Large-scale area of magnetically anisotropic nanoparticle monolayer films deposited by MAPLE

Magnetically anisotropic nanoparticle monolayer films are of great interest for the development of applications such as high-density data storage, sensors. However, the formation of large-scale magnetically anisotropic monolayer film is a challenging task. Here, we provide a new way to fabricate large-scale area of Fe3O4 nanoparticle monolayer films by vacuum deposition technique (matrix-assisted pulsed laser evaporation, MAPLE). During the deposition process, only interactions between nanoparticles influence nanoparticle self-assembly behaviors. A strong magnetic anisotropy, characterized by in-plane and out-of-plane coercivity and saturation field obtained by DCM (dynamic cantilever magnetometry), was obtained both in cubic and spherical Fe3O4 nanoparticle monolayer films.
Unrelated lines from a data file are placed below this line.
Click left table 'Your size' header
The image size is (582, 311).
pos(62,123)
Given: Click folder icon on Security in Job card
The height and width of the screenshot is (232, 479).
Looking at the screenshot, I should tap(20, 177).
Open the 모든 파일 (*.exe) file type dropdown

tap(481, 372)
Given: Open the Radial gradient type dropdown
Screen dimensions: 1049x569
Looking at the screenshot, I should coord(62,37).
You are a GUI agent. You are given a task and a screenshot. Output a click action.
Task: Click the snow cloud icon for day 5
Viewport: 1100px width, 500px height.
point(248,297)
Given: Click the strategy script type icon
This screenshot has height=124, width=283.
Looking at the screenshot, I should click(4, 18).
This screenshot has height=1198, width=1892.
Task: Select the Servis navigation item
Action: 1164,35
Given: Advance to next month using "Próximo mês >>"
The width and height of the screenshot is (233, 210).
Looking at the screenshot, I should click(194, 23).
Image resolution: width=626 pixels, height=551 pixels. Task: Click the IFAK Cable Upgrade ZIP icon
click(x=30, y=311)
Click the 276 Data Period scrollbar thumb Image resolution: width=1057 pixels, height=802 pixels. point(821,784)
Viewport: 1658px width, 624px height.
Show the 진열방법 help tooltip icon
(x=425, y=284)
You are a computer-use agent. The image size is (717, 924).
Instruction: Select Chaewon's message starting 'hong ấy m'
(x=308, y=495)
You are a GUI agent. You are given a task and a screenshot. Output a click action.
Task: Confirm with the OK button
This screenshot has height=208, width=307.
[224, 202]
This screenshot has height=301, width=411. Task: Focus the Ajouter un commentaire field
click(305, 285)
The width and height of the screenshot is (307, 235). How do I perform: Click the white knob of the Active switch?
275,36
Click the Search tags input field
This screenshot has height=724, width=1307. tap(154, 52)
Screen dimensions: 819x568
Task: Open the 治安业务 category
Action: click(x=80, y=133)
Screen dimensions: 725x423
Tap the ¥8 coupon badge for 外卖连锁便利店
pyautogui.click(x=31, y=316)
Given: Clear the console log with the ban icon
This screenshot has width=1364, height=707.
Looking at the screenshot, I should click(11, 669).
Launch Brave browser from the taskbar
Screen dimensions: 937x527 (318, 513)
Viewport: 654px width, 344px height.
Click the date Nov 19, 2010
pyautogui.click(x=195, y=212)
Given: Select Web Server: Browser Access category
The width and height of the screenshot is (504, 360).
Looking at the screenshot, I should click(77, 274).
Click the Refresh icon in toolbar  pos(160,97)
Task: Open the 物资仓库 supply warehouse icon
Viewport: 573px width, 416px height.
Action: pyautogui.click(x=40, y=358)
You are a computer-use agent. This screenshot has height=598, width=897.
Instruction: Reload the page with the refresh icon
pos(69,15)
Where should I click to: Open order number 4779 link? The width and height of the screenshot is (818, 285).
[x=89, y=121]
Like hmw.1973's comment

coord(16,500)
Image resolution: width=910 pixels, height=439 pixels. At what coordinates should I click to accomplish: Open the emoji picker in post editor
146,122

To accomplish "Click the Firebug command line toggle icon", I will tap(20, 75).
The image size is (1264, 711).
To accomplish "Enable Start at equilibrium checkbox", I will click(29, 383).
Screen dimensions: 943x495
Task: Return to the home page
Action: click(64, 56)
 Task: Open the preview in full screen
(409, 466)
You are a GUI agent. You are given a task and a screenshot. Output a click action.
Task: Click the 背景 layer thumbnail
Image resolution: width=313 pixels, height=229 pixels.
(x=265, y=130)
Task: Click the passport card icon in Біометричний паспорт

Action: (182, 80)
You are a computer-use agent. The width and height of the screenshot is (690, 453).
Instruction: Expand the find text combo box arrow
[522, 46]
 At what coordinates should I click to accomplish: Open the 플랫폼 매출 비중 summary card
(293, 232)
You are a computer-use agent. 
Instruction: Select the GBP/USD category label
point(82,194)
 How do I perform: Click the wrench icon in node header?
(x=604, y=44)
The inter-particle dipolar interaction but not crystal anisotropy is responsible for this effective magnetic anisotropy, which has been proved by Monte-Carlo simulations. (C) 2022 Published by Elsevier Ltd on behalf of The editorial office of Journal of Materials Science & Technology.

Automated summary

This study presents a new method for fabricating large-scale Fe3O4 nanoparticle monolayer films and demonstrates the significant role of inter-particle interactions in the formation of magnetic anisotropy.